SPY also offers a dividend yield around 1%, more than double QQQ’s 0.4%.

Where crypto enters the conversation

Both SPY and QQQ exist within a broader ETF ecosystem that now includes products like Invesco’s Galaxy Bitcoin ETF (BTCO), which launched after the landmark spot Bitcoin ETF approvals in 2024.

Projected US ETF inflows for 2026 are expected to hit $2.1 trillion, with a meaningful portion flowing into actively managed strategies and crypto-adjacent products.

Many of the companies in the Nasdaq-100, from semiconductor manufacturers to cloud infrastructure providers, are building the hardware and software layers that cryptocurrency networks depend on.

What this means for investors building 2026 portfolios

The $787 billion in SPY assets versus $489 billion in QQQ translates to a practical advantage in liquidity. SPY consistently ranks among the most liquid securities on earth, with tighter bid-ask spreads and deeper order books.

For portfolios that already include direct crypto exposure, whether through spot Bitcoin ETFs like BTCO or through direct token holdings, SPY arguably makes more sense as a traditional equity complement.
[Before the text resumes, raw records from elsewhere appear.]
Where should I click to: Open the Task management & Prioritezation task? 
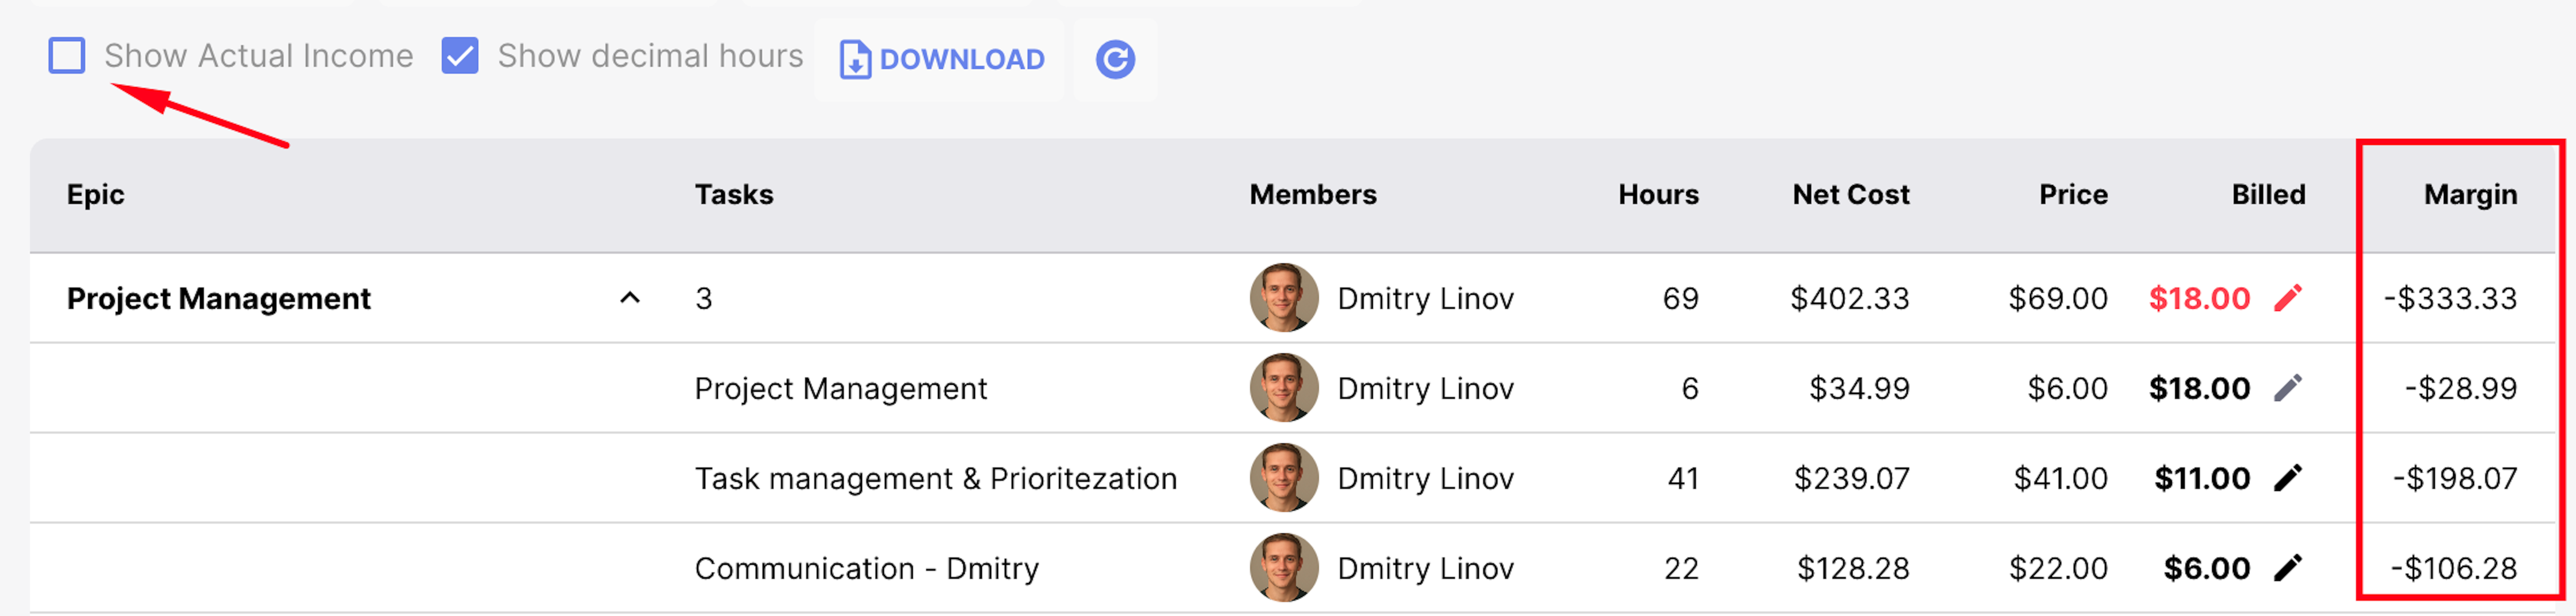(x=935, y=478)
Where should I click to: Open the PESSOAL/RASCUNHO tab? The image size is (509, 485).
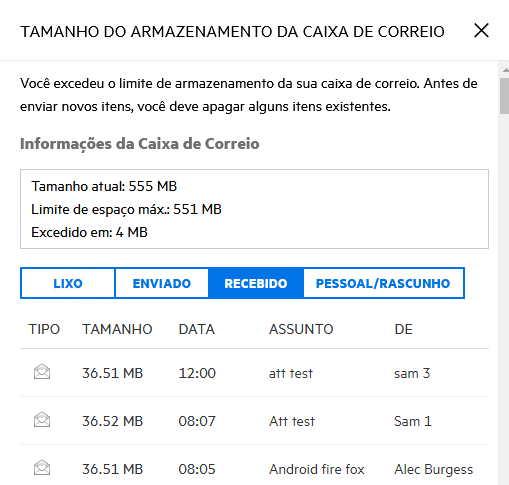coord(383,283)
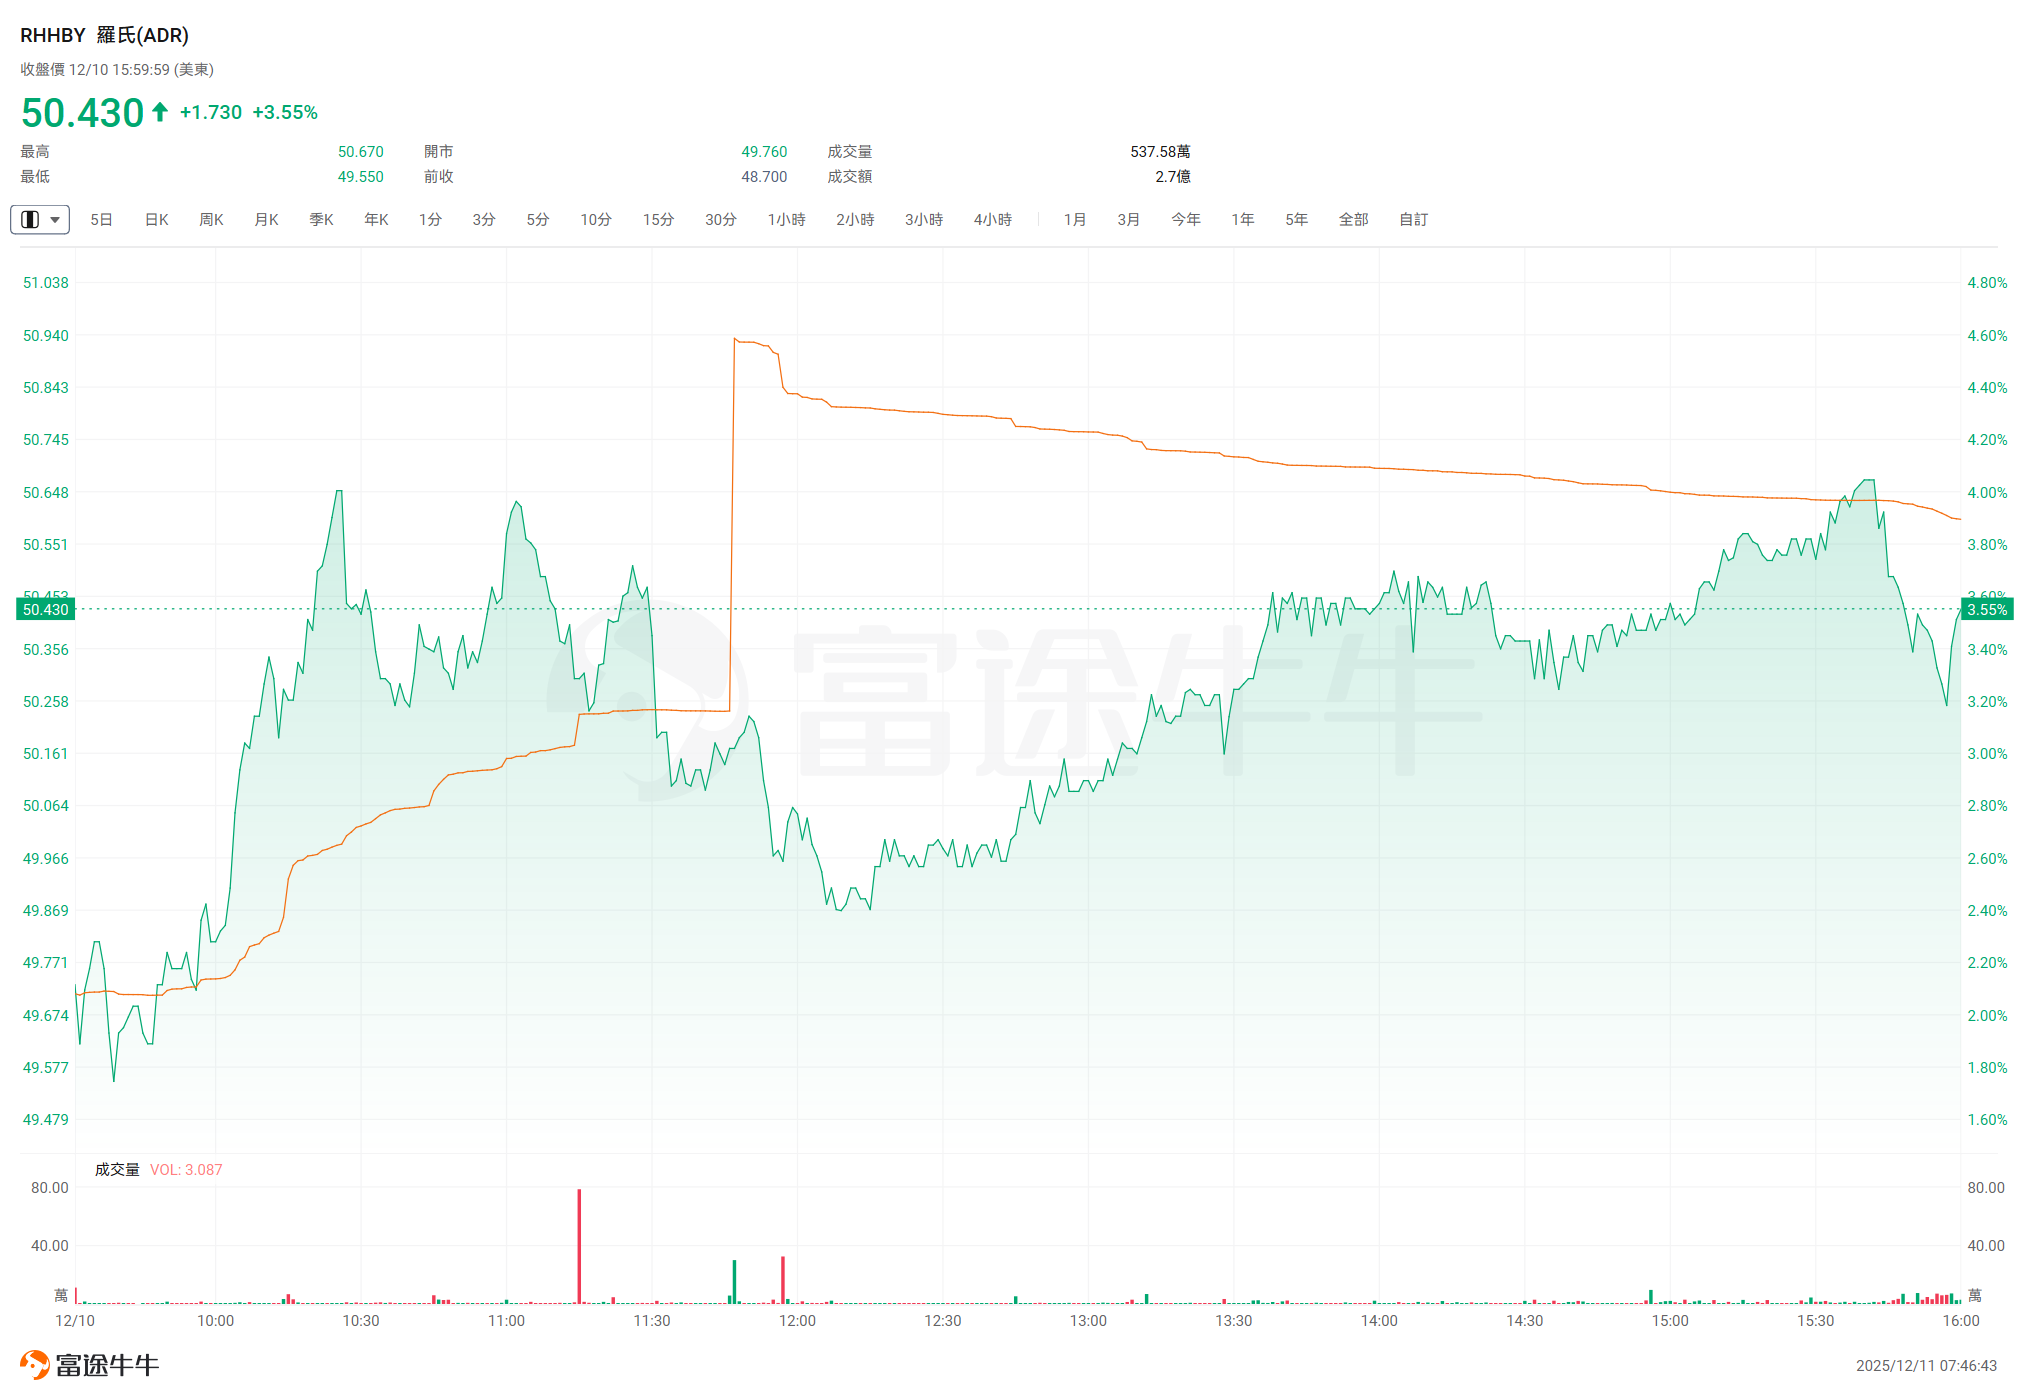Choose the 15分 interval
This screenshot has height=1399, width=2018.
658,219
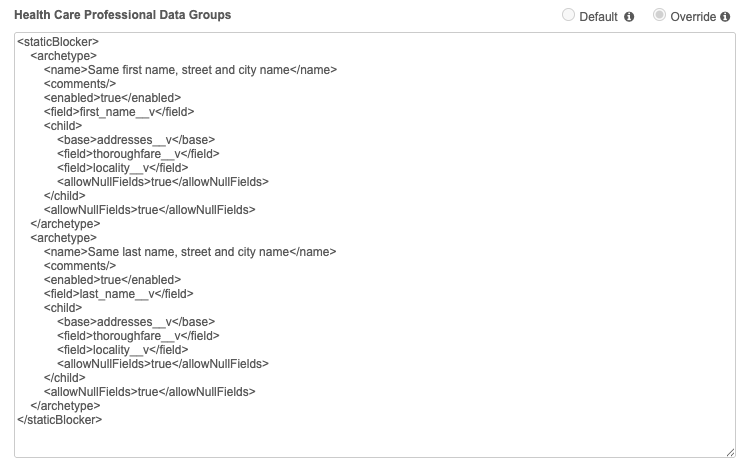Click second archetype's addresses__v base line

(136, 322)
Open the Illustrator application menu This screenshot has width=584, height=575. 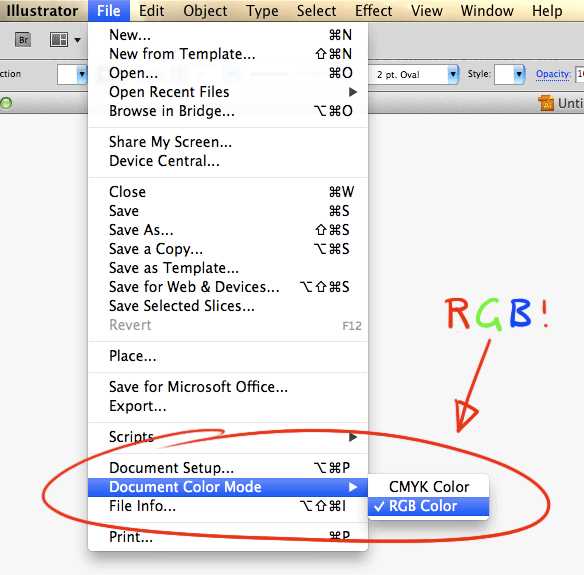pos(42,11)
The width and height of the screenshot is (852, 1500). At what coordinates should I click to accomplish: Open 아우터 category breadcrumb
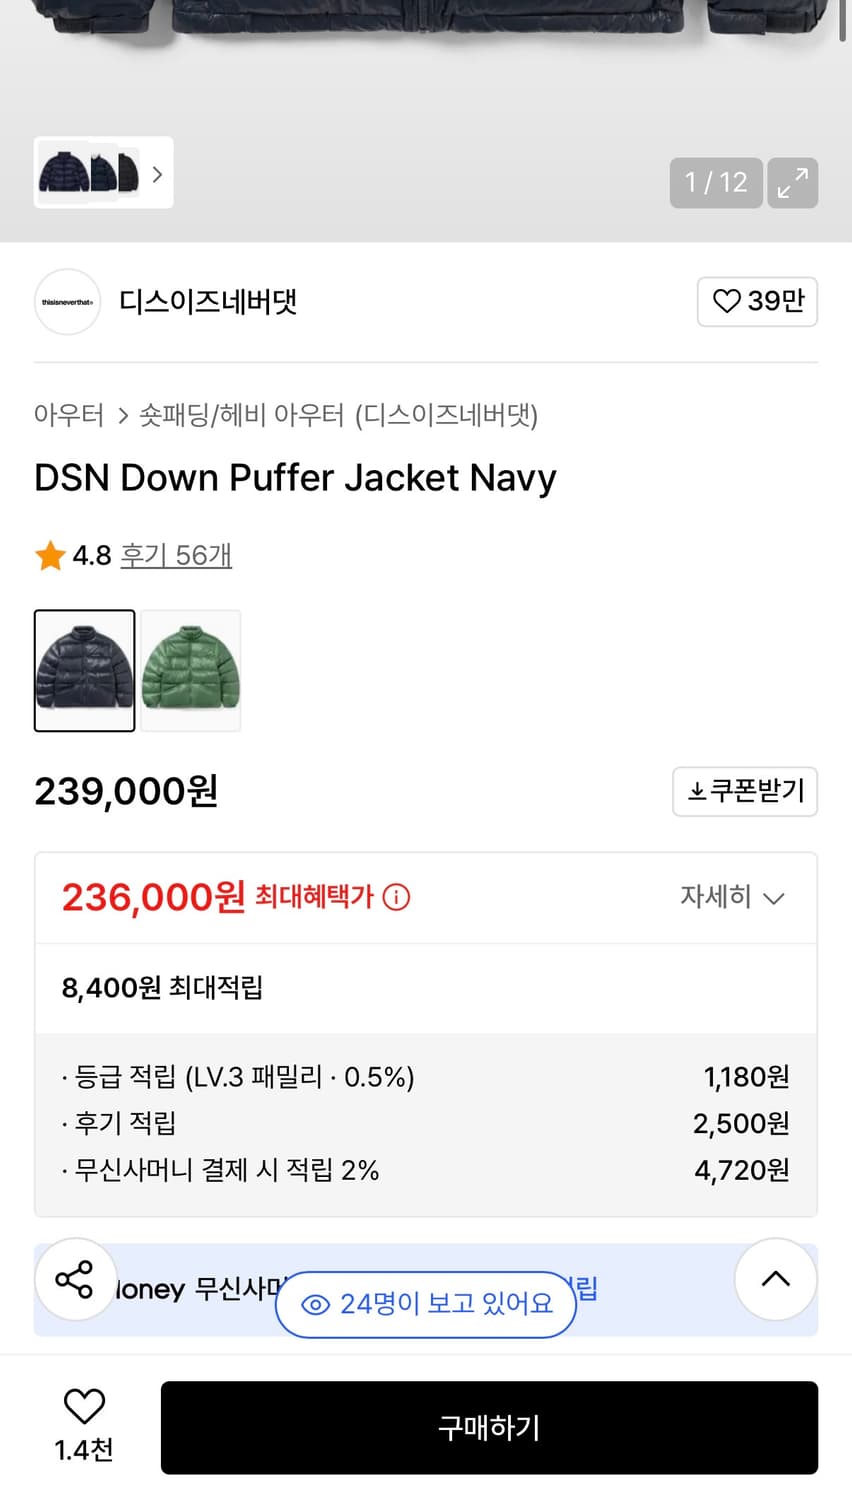(69, 415)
Adding QQQ on top of crypto creates a portfolio that’s heavily correlated with technology and innovation themes.

Conversely, investors with minimal crypto exposure who want to capture some of the upside from the tech-blockchain convergence might find QQQ a reasonable middle ground, given its heavy weighting toward companies building AI infrastructure, cloud computing, and semiconductor technology.